> [Screenshot grounding data]

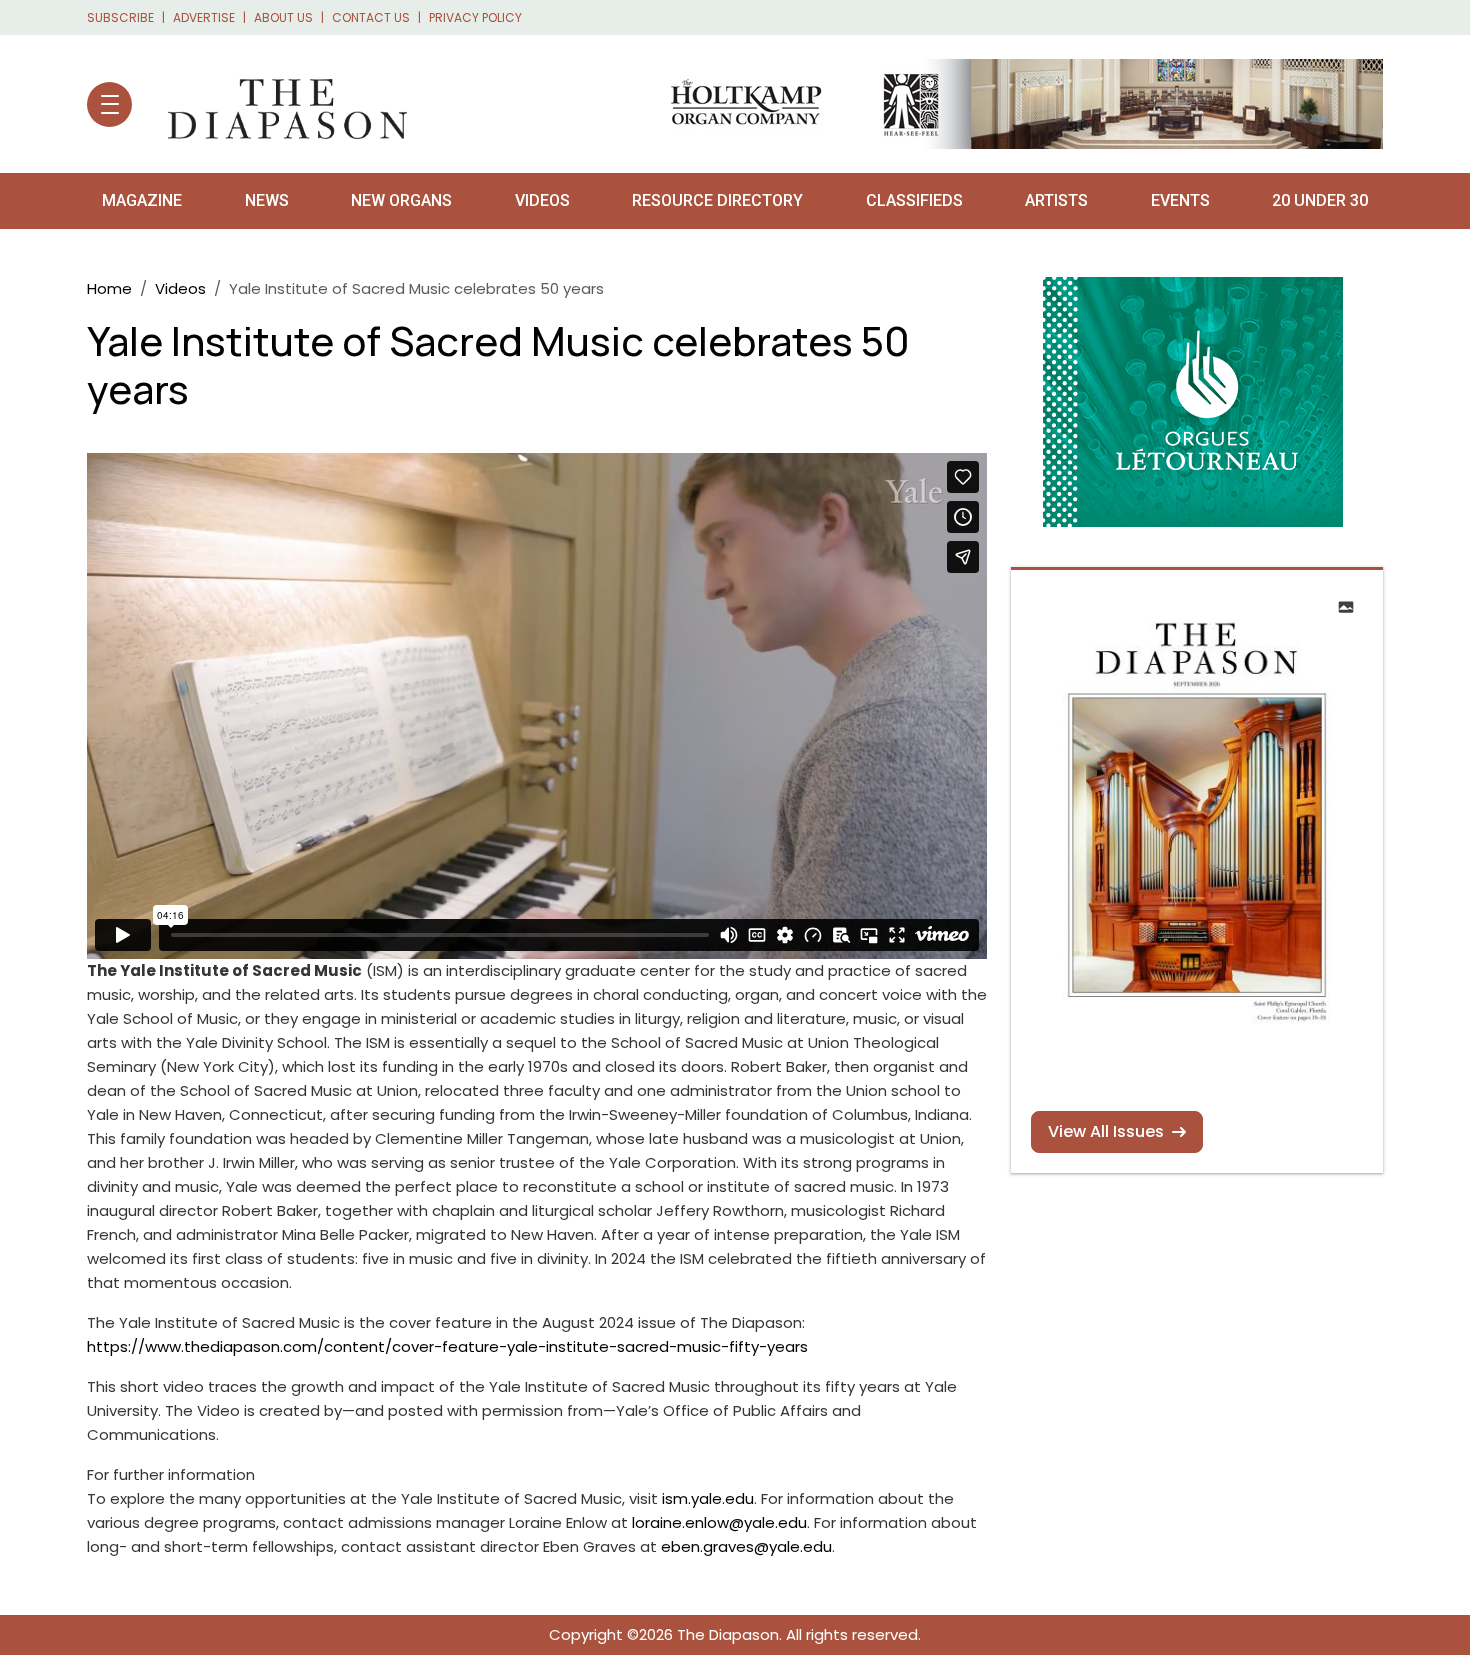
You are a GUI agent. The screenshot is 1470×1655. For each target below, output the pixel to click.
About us (283, 17)
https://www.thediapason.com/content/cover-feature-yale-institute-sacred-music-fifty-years (447, 1346)
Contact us (371, 17)
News (267, 200)
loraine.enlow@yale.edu (719, 1522)
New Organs (401, 200)
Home (109, 288)
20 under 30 (1320, 200)
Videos (542, 200)
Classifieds (914, 200)
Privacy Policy (475, 17)
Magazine (142, 200)
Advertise (204, 17)
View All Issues (1106, 1131)
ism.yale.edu (708, 1498)
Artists (1056, 200)
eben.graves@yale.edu (746, 1546)
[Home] (277, 104)
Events (1180, 200)
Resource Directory (717, 200)
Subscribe (120, 17)
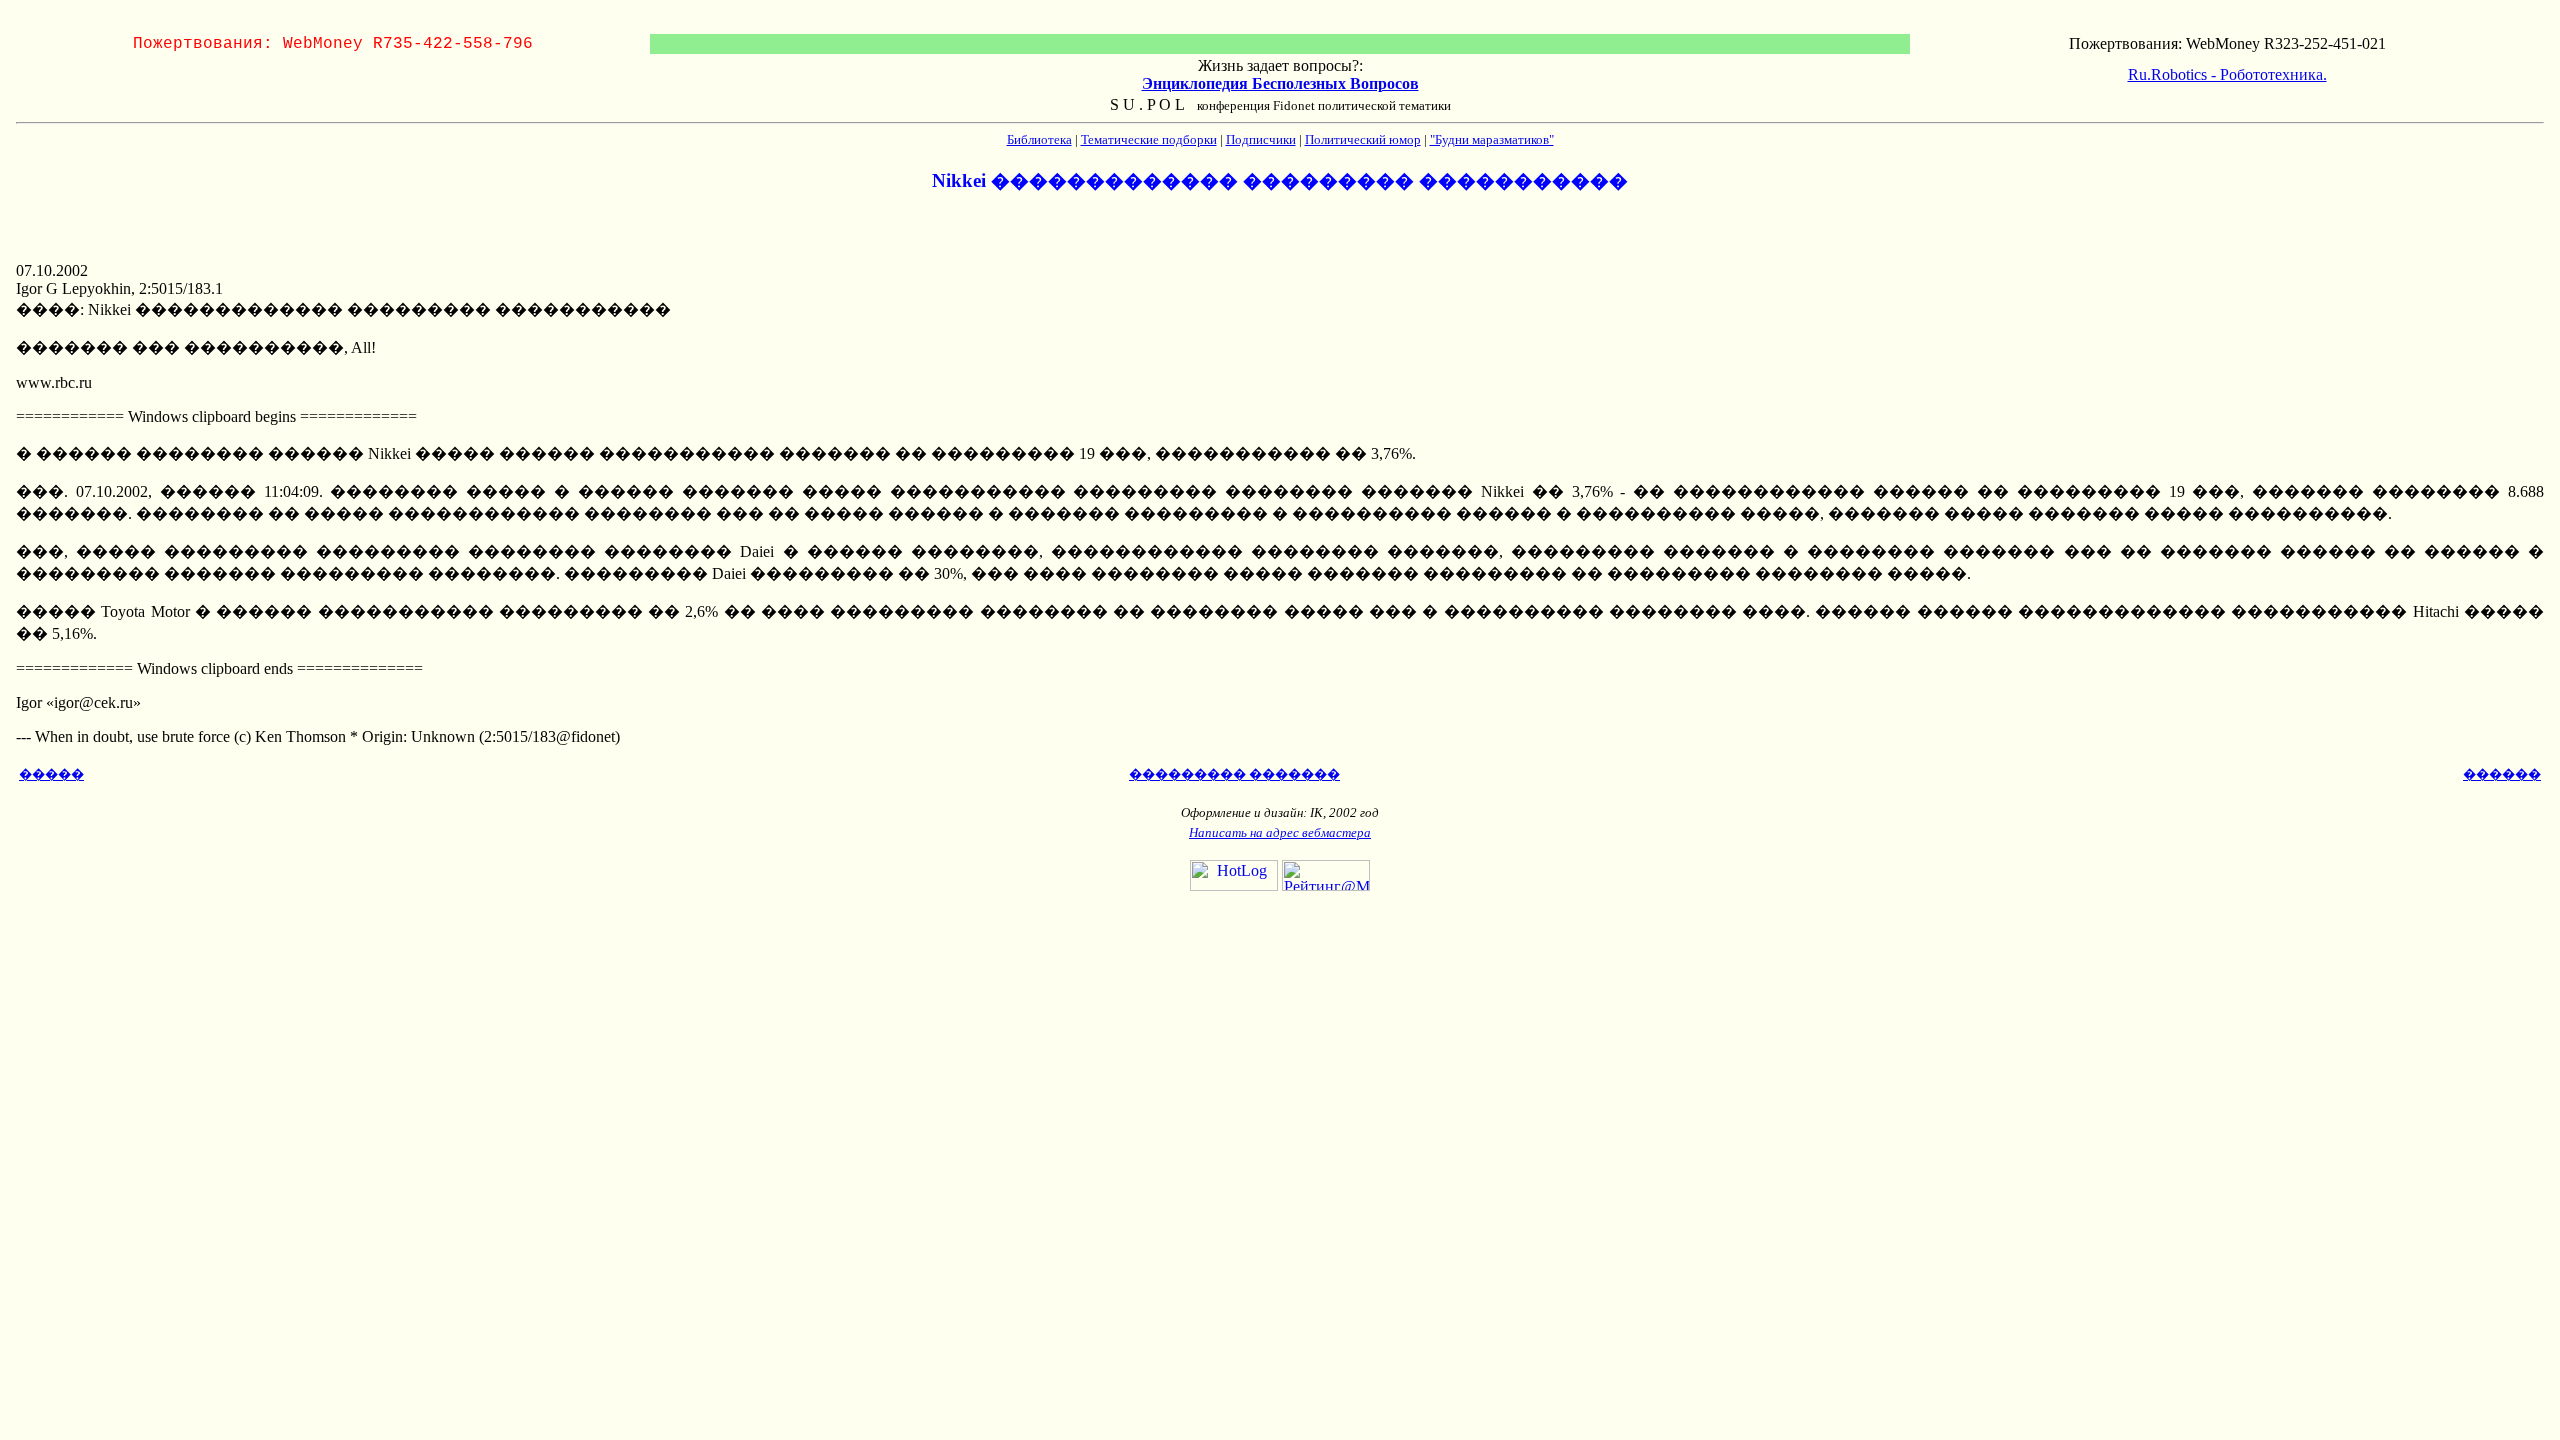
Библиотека (1039, 139)
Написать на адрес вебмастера (1280, 832)
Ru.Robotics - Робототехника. (2227, 74)
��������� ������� (1234, 774)
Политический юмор (1363, 139)
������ (2502, 774)
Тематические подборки (1149, 139)
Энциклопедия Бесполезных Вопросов (1280, 83)
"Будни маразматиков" (1492, 139)
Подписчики (1261, 139)
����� (51, 774)
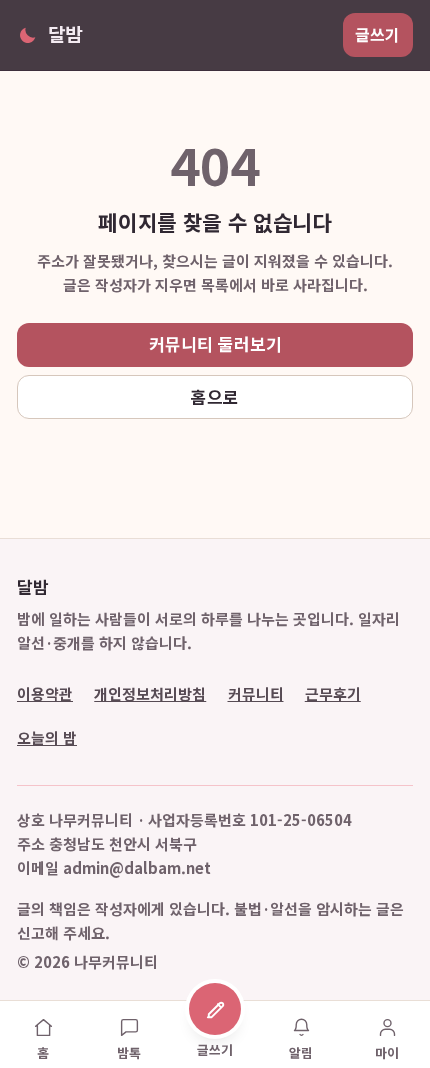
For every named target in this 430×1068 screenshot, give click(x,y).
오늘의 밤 (47, 737)
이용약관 (45, 693)
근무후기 (333, 693)
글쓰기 (377, 34)
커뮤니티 (256, 693)
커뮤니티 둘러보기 (215, 343)
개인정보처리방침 (150, 693)
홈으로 (215, 396)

> [What to work on]
Starting with the line above that holds "Privacy Policy (475, 17)", restate each line word for word up to and including the line that holds "Тематические подборки (1149, 139)". Drop the pictures.

> [Final answer]
Privacy Policy (475, 17)
Magazine (142, 200)
Advertise (204, 17)
View All Issues (1106, 1131)
ism.yale.edu (708, 1498)
Artists (1056, 200)
eben.graves@yale.edu (746, 1546)
[Home] (277, 104)
Events (1180, 200)
Resource Directory (717, 200)
Subscribe (120, 17)
Библиотека (1039, 139)
Написать на адрес вебмастера (1280, 832)
Ru.Robotics - Робототехника. (2227, 74)
��������� ������� (1234, 774)
Политический юмор (1363, 139)
������ (2502, 774)
Тематические подборки (1149, 139)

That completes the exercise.